The data this week comes from Kaggle courtesy of Jeffrey Braun with a h/t to: Nick Wan.
Chopped season ratings from IMDB and meta-info on Wikipedia.
Chopped is an American reality-based cooking television game show series. It is hosted by Ted Allen. The series pits four chefs against each other as they compete for a chance to win $10,000.
In each episode, four chefs compete in a three-round contest, where they attempt to incorporate unusual combinations of ingredients into dishes that are later evaluated by a panel of three judges. At the beginning of each round (typically "Appetizer", "Entrée", and "Dessert", but with occasional exceptions), the chefs are each given a basket containing four mystery ingredients and are expected to create dishes that use all of them in some way. Although failing to use an ingredient is not an automatic disqualification, the judges do take such omissions into account when making their decisions. The ingredients are often not commonly prepared together. The chefs are given unlimited access to a pantry and refrigerator stocked with a wide variety of other ingredients, and each chef has his/her own stations for preparing and cooking food. The kitchen also includes a variety of specialized tools and equipment for the chefs' use, such as a deep fryer, a blast chiller, and an ice cream machine.
Each round has a time limit, typically 20 minutes for Appetizer, and 30 minutes each for Entrée and Dessert. These limits have been extended on occasion for special-format episodes and for rounds in which one or more mystery ingredients require additional preparation/cooking time. The chefs must cook their dishes and complete four platings (three for the judges and one "beauty plate") before time runs out. Once time has expired, the judges critique the dishes based on presentation, taste and creativity and select one chef to be "chopped" - eliminated from the competition with no winnings. Allen reveals the judges' decision by lifting a cloche on their table to show the losing chef's dish, and one of the judges comments on the reason for their choice to the eliminated chef. In the Dessert round, the judges consider not only the dishes created by the two chefs during that round, but also their overall performance throughout the competition. The winner receives $10,000, although in special competitions, winners can earn anywhere between $20,000 to $50,000.
Note the data was joined from two different sources, and there are episodes where the ratings are missing from IMBD.
# Get the Data
# Read in with tidytuesdayR package
# Install from CRAN via: install.packages("tidytuesdayR")
# This loads the readme and all the datasets for the week of interest
# Either ISO-8601 date or year/week works!
tuesdata <- tidytuesdayR::tt_load('2020-08-25')
tuesdata <- tidytuesdayR::tt_load(2020, week = 35)
chopped <- tuesdata$chopped
# Or read in the data manually
chopped <- readr::read_tsv('https://raw.githubusercontent.com/rfordatascience/tidytuesday/master/data/2020/2020-08-25/chopped.tsv')

◆ **TASK REQUIREMENTS**
1. According to the Chopped dataset page, why are the time limits for rounds sometimes extended? Answer in one to three sentences.
2. Repeat the passage of the Chopped dataset page from "# Get the Data" to "or year/week works!" word for word.
The lines after this point are separate material and are not part of the Chopped dataset page.

◆ **GIVEN INFORMATION**
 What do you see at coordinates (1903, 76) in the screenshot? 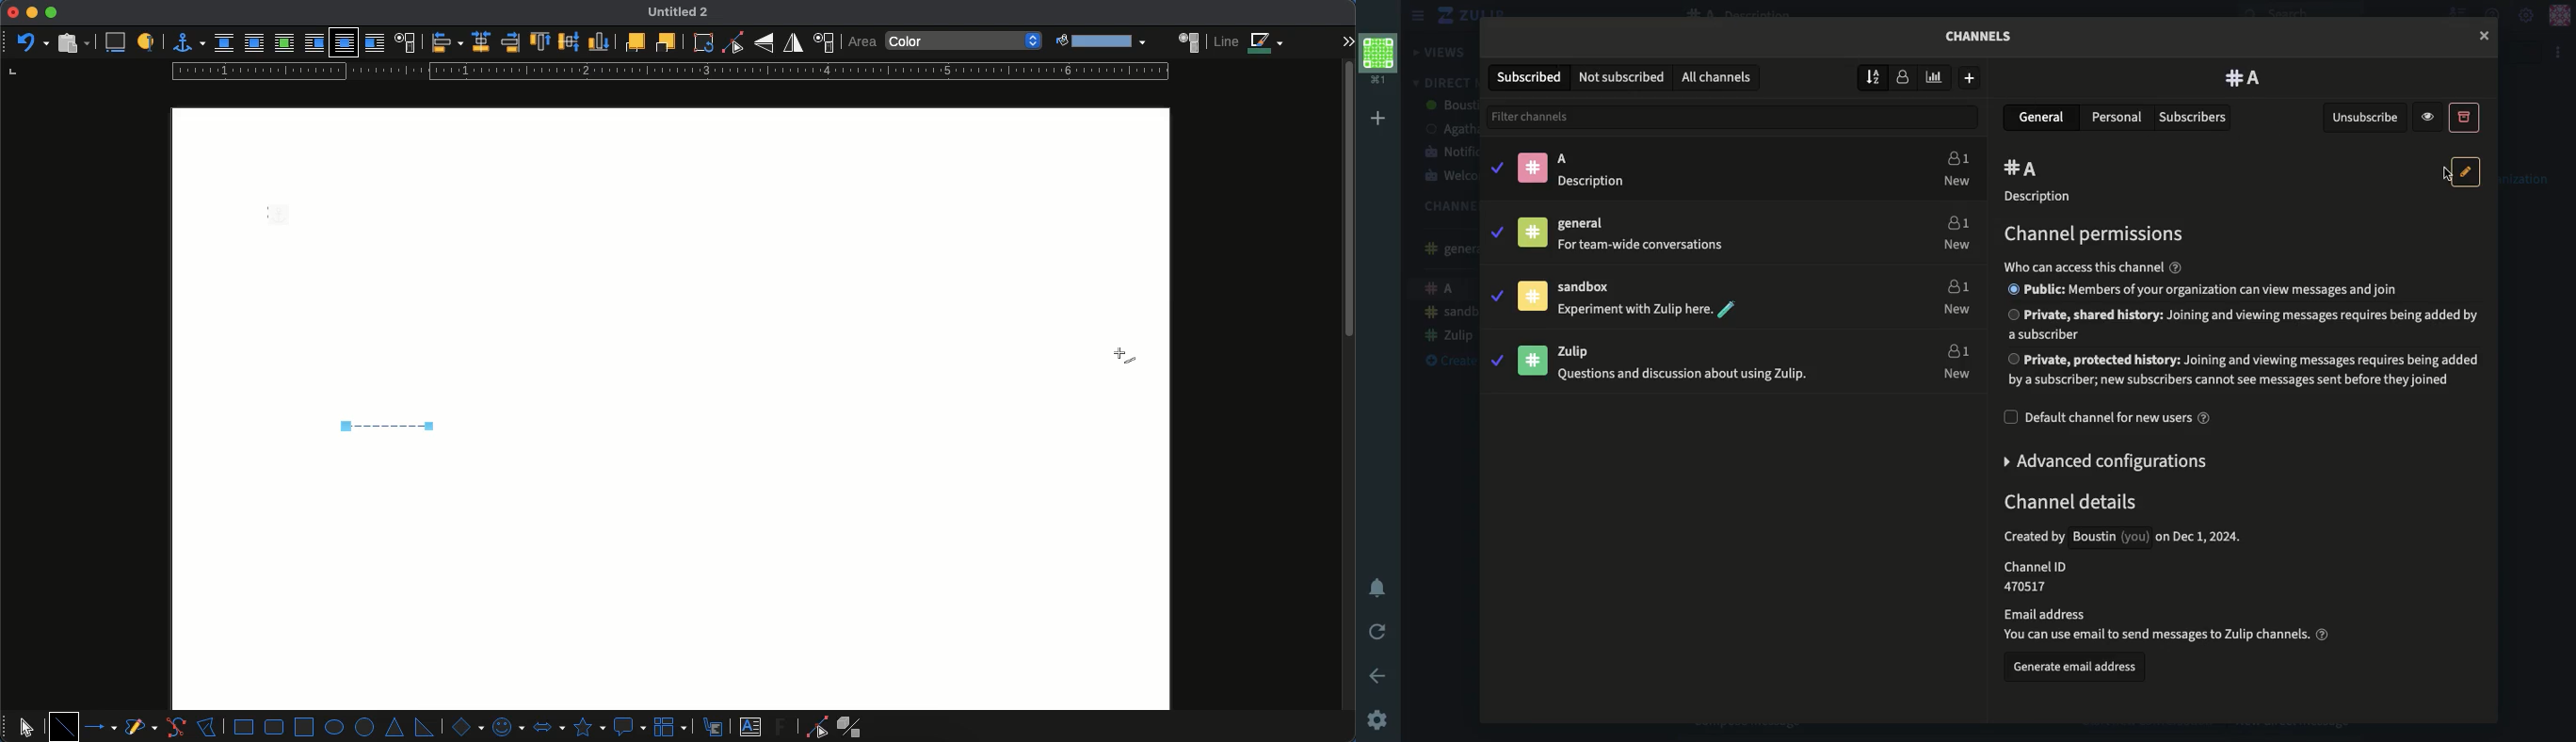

◆ **OUTPUTS BY TASK**
1. The time limits are sometimes extended for special-format episodes. They are also extended for rounds in which one or more mystery ingredients need additional preparation or cooking time.

2.
# Get the Data
# Read in with tidytuesdayR package
# Install from CRAN via: install.packages("tidytuesdayR")
# This loads the readme and all the datasets for the week of interest
# Either ISO-8601 date or year/week works!